Forfaits et itinéraires
La solution de remplacement à l'équipée en solitaire, c'est le voyage organisé en petit groupe de 15 à 20 personnes. Un des itinéraires classiques commencera, par exemple, à Santiago de Cuba et se terminera, deux semaines plus tard, à La Havane, en passant par la Sierra de la Gran Piedra, Guardalavaca, Camaguey, les montagnes de Topes de Collantes, Trinidad, Santa Clara, la péninsule Zapata, Playa Larga dans la baie des Cochons, un arrêt à La Havane, Soroa, la vallée de Vinales et retour à La Havane.
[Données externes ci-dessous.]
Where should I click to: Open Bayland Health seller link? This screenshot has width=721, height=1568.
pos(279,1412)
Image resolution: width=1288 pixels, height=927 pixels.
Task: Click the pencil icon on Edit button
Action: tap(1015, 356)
Les participants bénéficient d'un encadrement pendant toute la durée du voyage, pédalent quelques dizaines de kilomètres par jour, montent dans l'autocar de service pour les grandes distances et les montées trop difficiles et n'ont jamais à se soucier de chercher hôtels et restaurants.

L'agence Vélo Québec Voyages propose, pour sa part, des circuits d'une semaine, avec des parcours quotidiens variant de 20 à 90 kilomètres, dans trois régions différentes pendant les mois de février et mars. En milieu rural autour de Pinar del Rio dans l'extrémité ouest de l'île ; dans le centre, entre la mer des Caraïbes et le massif de l'Escambray ; et le long du littoral dans l'Est.

Autre formule pour aller faire du vélo à Cuba : acheter l'un des nombreux forfaits en hôtel, englobant toutes les dépenses de transports aérien et terrestre, d'hébergement et de repas et rayonner à partir là, en combinant les plaisirs du vélo aux agréments de la plage. Pédaler, le matin, parmi les palmiers et les bananiers et faire le farniente, l'après-midi, à l'ombre des cocotiers. Deux stations balnéaires à la mode peuvent servir de bonnes bases d'opération : Varadero, sur la côte nord, et Rancho Luna, sur la côte sud, où les plats et les faux plats alternent avec des pentes plus ou moins douces.

Les prix des forfaits de Vélo Québec tournent autour de 1800 $ et comprennent l'hébergement en petite hôtellerie ainsi que la plupart des repas. Détails sur www.velo.qc,ca/voyages. L'agence Voyage Culture Cuba (www.culturecuba.com) propose un forfait d'une semaine, dont le montant est d'environ 1600 $, selon la date de départ, par personne, sur la base d'une chambre double. Le forfait comprend l'aller-retour Montréal/Cienfuegos, avec Cubana, quatre nuits au Club Amigo Varadero, un hôtel 3 étoiles, trois nuits au Rancho Luna, un 2 1/2 étoiles, tous les repas et toutes les boissons locales ainsi que les transferts.

Monnaie
Peso convertible, qui vaut un peu plus que le dollar américain. Éviter de faire le change avec des dollars américains puisqu'on applique systématiquement une commission de 10 %. On peut facilement se procurer des pesos convertibles avec des dollars canadiens, sans frais.

Taxes d'aéroport de 25 pesos convertibles avant de s'embarquer pour le vol de retour, payables uniquement en pesos convertibles.

Les frais de transport ont été payés par Air Transat.